Toutefois – lot de consolation-, le courrier d’Abdallah Zekri a été signalé au « ministre de l’Intérieur, de l’Outre-Mer, des collectivités territoriales et de l’immigration » (qui le tiendra « directement informé de la suite réservée »  à son « intervention ») : à Claude Guéant, donc  – le même, qui trouve problématique l’ « augmentation du nombre des musulmans »… 

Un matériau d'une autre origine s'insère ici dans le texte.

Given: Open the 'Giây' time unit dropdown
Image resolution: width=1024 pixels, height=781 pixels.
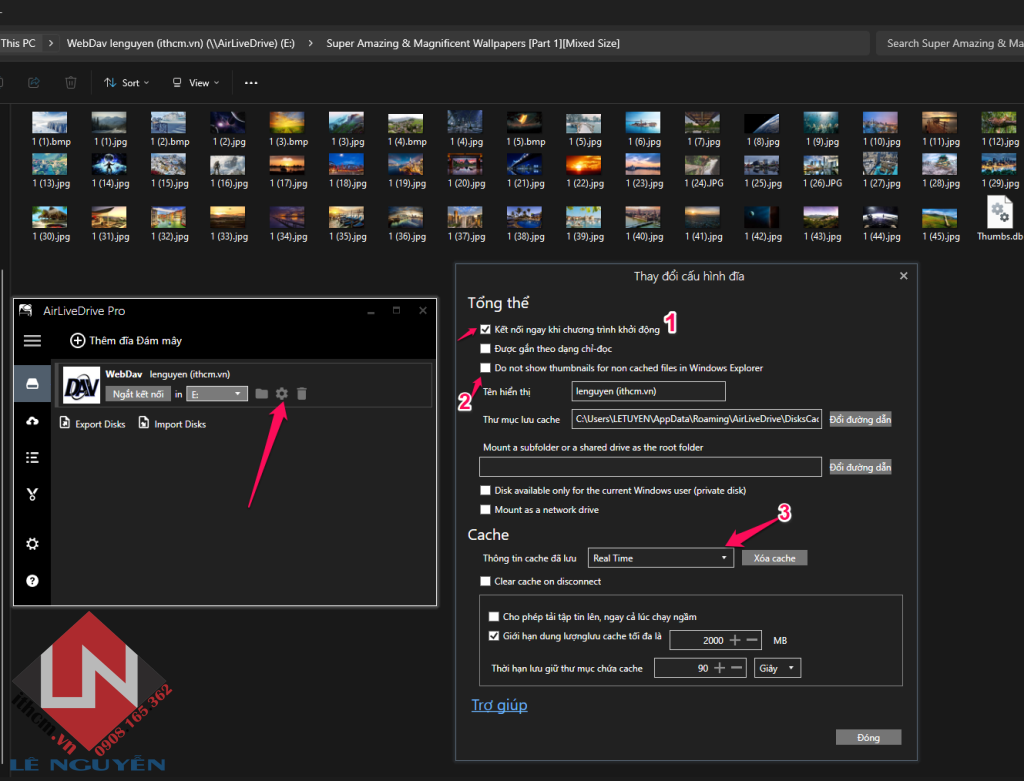Looking at the screenshot, I should pyautogui.click(x=777, y=667).
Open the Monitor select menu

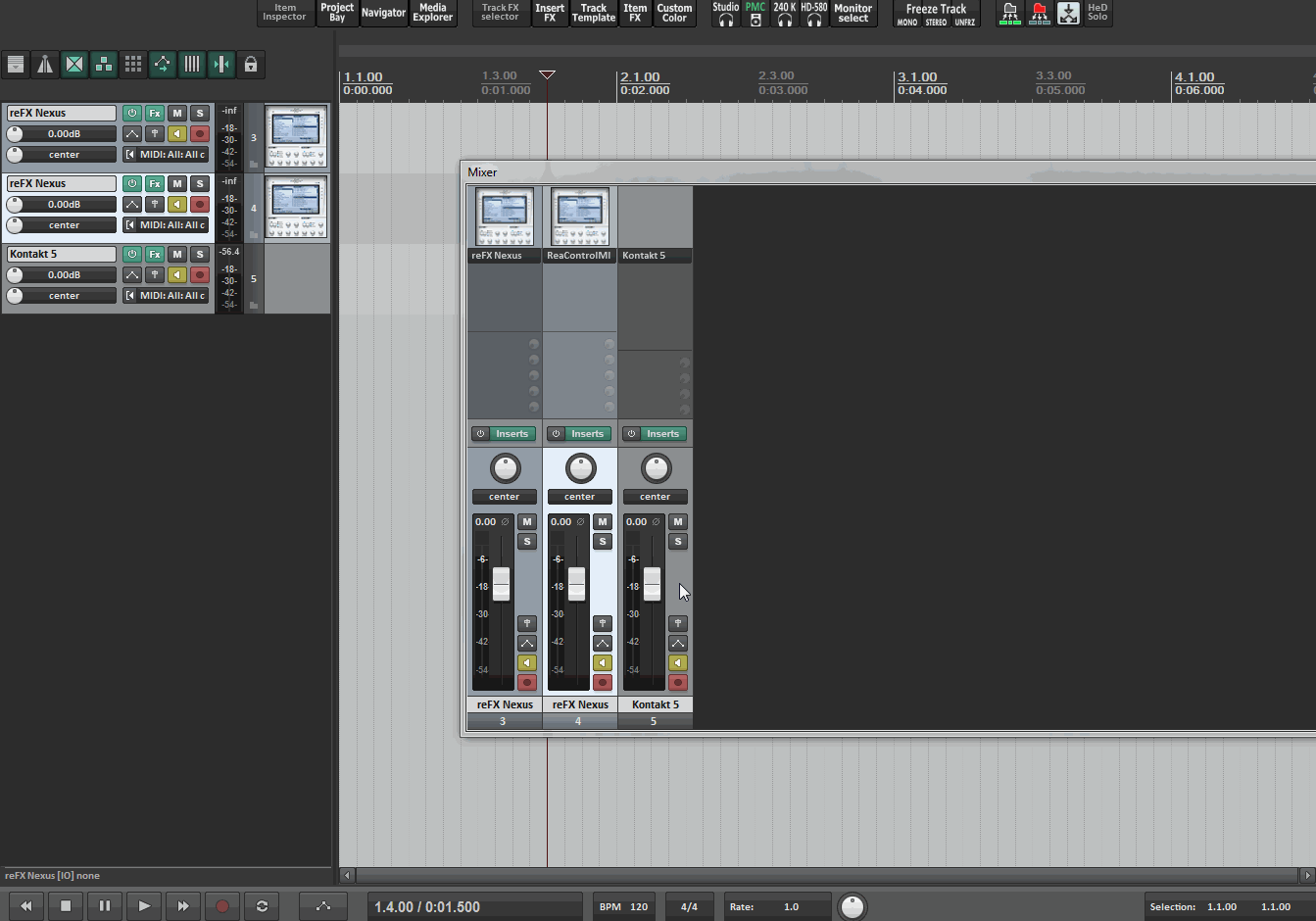[853, 14]
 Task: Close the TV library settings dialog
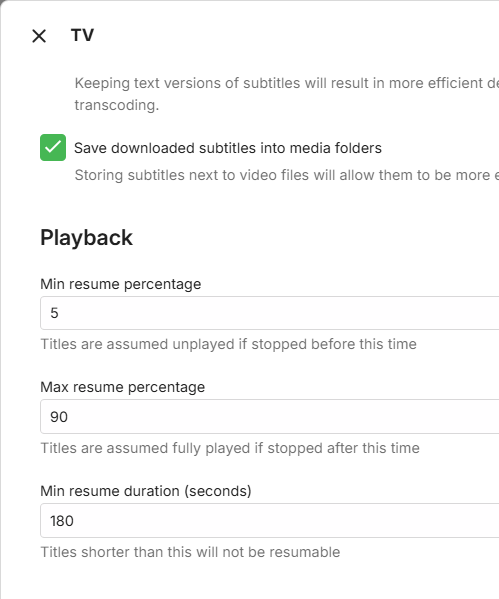pyautogui.click(x=39, y=36)
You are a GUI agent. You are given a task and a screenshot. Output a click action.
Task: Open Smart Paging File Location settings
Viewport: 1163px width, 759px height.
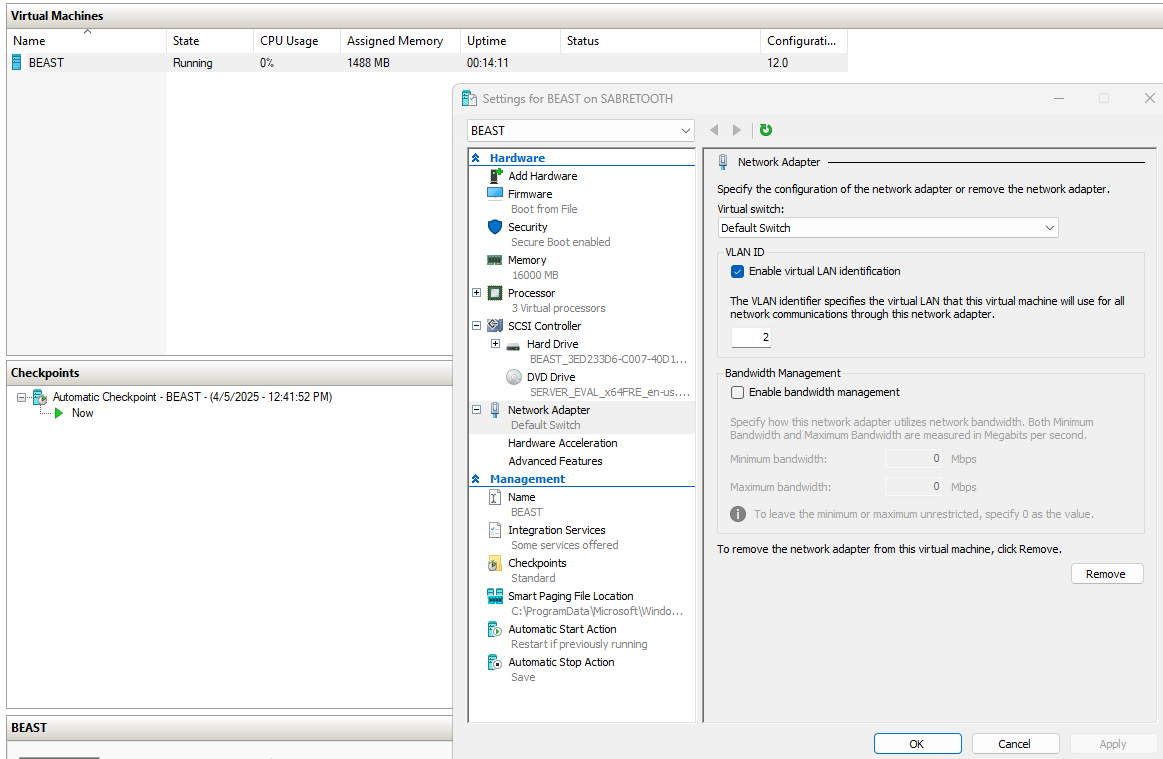[570, 596]
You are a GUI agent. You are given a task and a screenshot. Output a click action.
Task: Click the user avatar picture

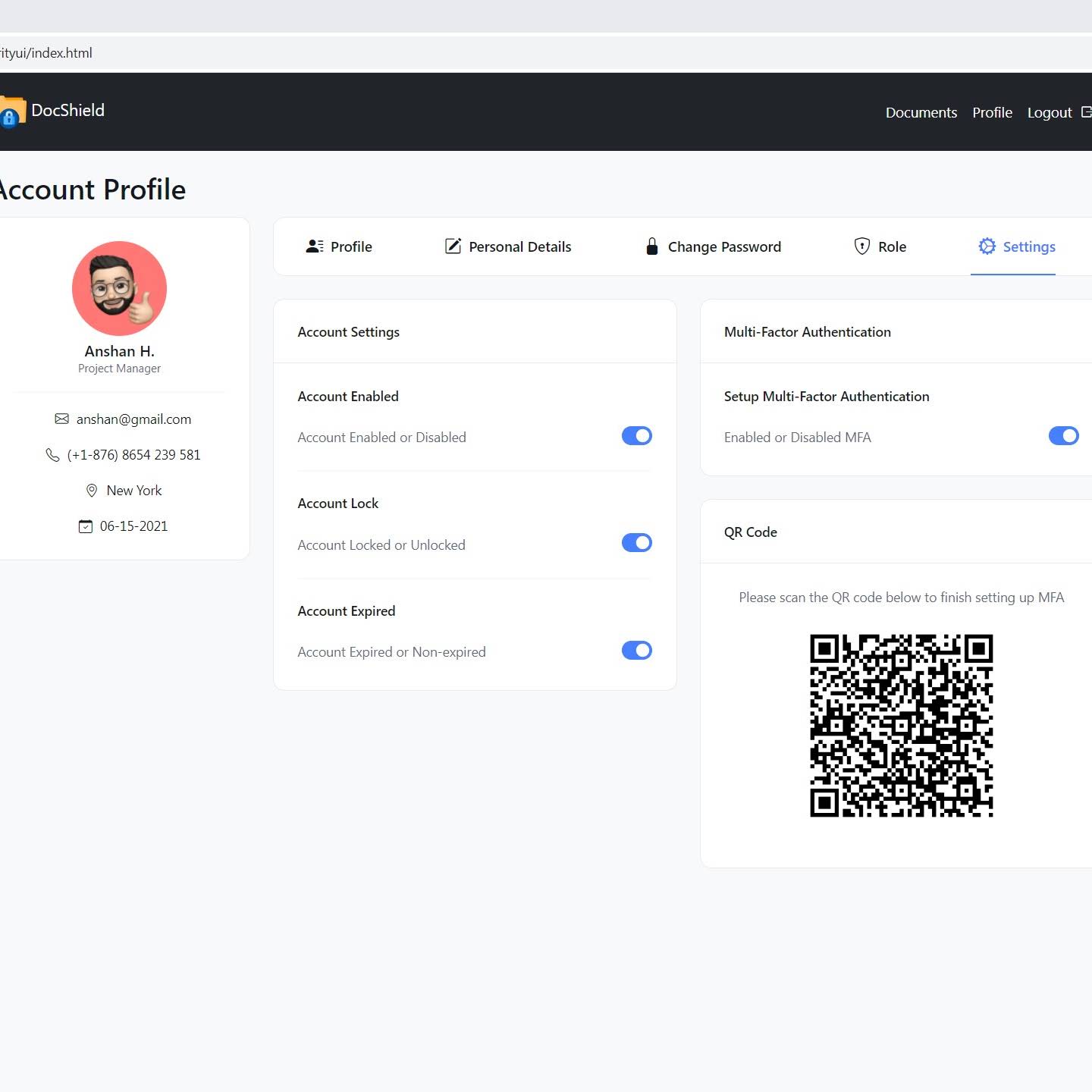pyautogui.click(x=119, y=288)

…Mais qui ne goûte guère que d’aucuns le soupçonnent de ne pas les « aimer ».

 

(1) Henri Goldman, Le rejet français de l’islam. Une souffrance républicaine, PUF, 2012.

 

(2) Mais qui se défend de « ne pas aimer les musulmans ».

 

 (3) Libération, 8 décembre 2011.

 

(4) Cette déclaration a fait sortir de ses gonds Bernard Carayon, député UMP du Tarn, qui a considéré que « ces propos » établissant « un lien entre » un « acte inqualifiable et la politique engagée par le chef de l’État » étaient « indignes d’un magistrat » et « profondément antirépublicains », puis qu’ils appelaient « une réponse judiciaire ou administrative appropriée ». En clair, l’ombrageux élu a demandé que soit promptement châtié l’impudent juge, et semble avoir été (remarquablement) vite entendu, puisque le vice-procureur de Castres vient d’être convoqué à Paris par l’Inspection générale des services judiciaires – au grand dam du Syndicat de la magistrature, qui rappelle dans un communiqué que, «n’en déplaise à Monsieur Carayon, les magistrats ne sont pas les fantassins de l’État-UMP ».

 

(5)Le CFCM a signé avec le ministère de l’Intérieur, au mois de juin 2010, une convention-cadre « pour la mise en œuvre d’un suivi statistique et opérationnel des actes hostiles aux musulmans de France », en vue de « mieux adapter le dispositif de prévention et de répression de ces faits de violence et de délinquance » – qui n’ont cessé, depuis, de se multiplier.